Pixel coordinate grounding data:
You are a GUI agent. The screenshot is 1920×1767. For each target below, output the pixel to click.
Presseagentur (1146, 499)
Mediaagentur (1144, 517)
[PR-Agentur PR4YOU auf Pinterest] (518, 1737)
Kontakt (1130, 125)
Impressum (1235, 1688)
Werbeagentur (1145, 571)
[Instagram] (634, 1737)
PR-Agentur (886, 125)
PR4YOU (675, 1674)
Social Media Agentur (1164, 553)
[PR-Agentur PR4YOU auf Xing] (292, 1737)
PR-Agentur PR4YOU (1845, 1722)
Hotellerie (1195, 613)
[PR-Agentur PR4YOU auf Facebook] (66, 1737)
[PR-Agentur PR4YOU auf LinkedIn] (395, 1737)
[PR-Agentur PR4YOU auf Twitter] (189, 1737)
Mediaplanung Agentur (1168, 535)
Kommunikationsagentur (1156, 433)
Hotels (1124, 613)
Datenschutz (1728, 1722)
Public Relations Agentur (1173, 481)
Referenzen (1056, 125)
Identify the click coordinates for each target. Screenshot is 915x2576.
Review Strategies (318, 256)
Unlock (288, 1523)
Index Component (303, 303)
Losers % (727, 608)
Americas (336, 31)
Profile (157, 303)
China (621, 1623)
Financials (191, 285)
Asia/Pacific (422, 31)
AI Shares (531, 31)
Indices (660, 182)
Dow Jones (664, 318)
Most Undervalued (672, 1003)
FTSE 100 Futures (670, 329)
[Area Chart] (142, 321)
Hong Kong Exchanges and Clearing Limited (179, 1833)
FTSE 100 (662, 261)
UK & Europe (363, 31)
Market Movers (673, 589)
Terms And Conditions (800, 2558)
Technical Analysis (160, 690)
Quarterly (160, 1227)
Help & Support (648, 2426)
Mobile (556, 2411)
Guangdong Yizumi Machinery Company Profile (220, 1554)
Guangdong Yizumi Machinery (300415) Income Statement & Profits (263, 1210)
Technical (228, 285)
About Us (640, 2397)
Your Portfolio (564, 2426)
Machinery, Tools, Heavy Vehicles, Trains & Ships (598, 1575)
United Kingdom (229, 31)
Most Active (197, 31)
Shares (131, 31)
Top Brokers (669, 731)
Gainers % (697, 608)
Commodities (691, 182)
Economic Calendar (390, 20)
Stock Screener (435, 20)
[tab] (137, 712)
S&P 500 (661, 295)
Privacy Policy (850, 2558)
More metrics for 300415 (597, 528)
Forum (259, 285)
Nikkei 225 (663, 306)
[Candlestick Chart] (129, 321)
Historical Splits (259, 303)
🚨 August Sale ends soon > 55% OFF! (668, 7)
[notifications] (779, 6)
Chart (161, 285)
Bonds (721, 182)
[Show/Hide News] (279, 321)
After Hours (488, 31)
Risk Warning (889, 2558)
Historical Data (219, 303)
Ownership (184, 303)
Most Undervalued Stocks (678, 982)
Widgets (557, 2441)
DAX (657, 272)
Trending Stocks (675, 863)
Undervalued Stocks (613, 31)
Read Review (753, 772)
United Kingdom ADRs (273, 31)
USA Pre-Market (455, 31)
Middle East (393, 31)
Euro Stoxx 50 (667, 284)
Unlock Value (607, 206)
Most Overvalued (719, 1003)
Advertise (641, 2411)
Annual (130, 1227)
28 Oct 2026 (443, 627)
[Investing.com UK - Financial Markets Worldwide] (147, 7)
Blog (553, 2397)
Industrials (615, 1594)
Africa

**What is being asked**: Copy all the records above precisely.

**Written reply**:
You are a GUI agent. The screenshot is 1920×1767. For each target below, output the pixel to click.
Presseagentur (1146, 499)
Mediaagentur (1144, 517)
[PR-Agentur PR4YOU auf Pinterest] (518, 1737)
Kontakt (1130, 125)
Impressum (1235, 1688)
Werbeagentur (1145, 571)
[Instagram] (634, 1737)
PR-Agentur (886, 125)
PR4YOU (675, 1674)
Social Media Agentur (1164, 553)
[PR-Agentur PR4YOU auf Xing] (292, 1737)
PR-Agentur PR4YOU (1845, 1722)
Hotellerie (1195, 613)
[PR-Agentur PR4YOU auf Facebook] (66, 1737)
[PR-Agentur PR4YOU auf LinkedIn] (395, 1737)
[PR-Agentur PR4YOU auf Twitter] (189, 1737)
Mediaplanung Agentur (1168, 535)
Kommunikationsagentur (1156, 433)
Hotels (1124, 613)
Datenschutz (1728, 1722)
Public Relations Agentur (1173, 481)
Referenzen (1056, 125)
Identify the click coordinates for each target. Screenshot is 915x2576.
Review Strategies (318, 256)
Unlock (288, 1523)
Index Component (303, 303)
Losers % (727, 608)
Americas (336, 31)
Profile (157, 303)
China (621, 1623)
Financials (191, 285)
Asia/Pacific (422, 31)
AI Shares (531, 31)
Indices (660, 182)
Dow Jones (664, 318)
Most Undervalued (672, 1003)
FTSE 100 Futures (670, 329)
[Area Chart] (142, 321)
Hong Kong Exchanges and Clearing Limited (179, 1833)
FTSE 100 (662, 261)
UK & Europe (363, 31)
Market Movers (673, 589)
Terms And Conditions (800, 2558)
Technical Analysis (160, 690)
Quarterly (160, 1227)
Help & Support (648, 2426)
Mobile (556, 2411)
Guangdong Yizumi Machinery Company Profile (220, 1554)
Guangdong Yizumi Machinery (300415) Income Statement & Profits (263, 1210)
Technical (228, 285)
About Us (640, 2397)
Your Portfolio (564, 2426)
Machinery, Tools, Heavy Vehicles, Trains & Ships (598, 1575)
United Kingdom (229, 31)
Most Active (197, 31)
Shares (131, 31)
Top Brokers (669, 731)
Gainers % (697, 608)
Commodities (691, 182)
Economic Calendar (390, 20)
Stock Screener (435, 20)
[tab] (137, 712)
S&P 500 (661, 295)
Privacy Policy (850, 2558)
More metrics for 300415 (597, 528)
Forum (259, 285)
Nikkei 225 (663, 306)
[Candlestick Chart] (129, 321)
Historical Splits (259, 303)
🚨 August Sale ends soon > 55% OFF! (668, 7)
[notifications] (779, 6)
Chart (161, 285)
Bonds (721, 182)
[Show/Hide News] (279, 321)
After Hours (488, 31)
Risk Warning (889, 2558)
Historical Data (219, 303)
Ownership (184, 303)
Most Undervalued Stocks (678, 982)
Widgets (557, 2441)
DAX (657, 272)
Trending Stocks (675, 863)
Undervalued Stocks (613, 31)
Read Review (753, 772)
United Kingdom ADRs (273, 31)
USA Pre-Market (455, 31)
Middle East (393, 31)
Euro Stoxx 50 (667, 284)
Unlock Value (607, 206)
Most Overvalued (719, 1003)
Advertise (641, 2411)
Annual (130, 1227)
28 Oct 2026 (443, 627)
[Investing.com UK - Financial Markets Worldwide] (147, 7)
Blog (553, 2397)
Industrials (615, 1594)
Africa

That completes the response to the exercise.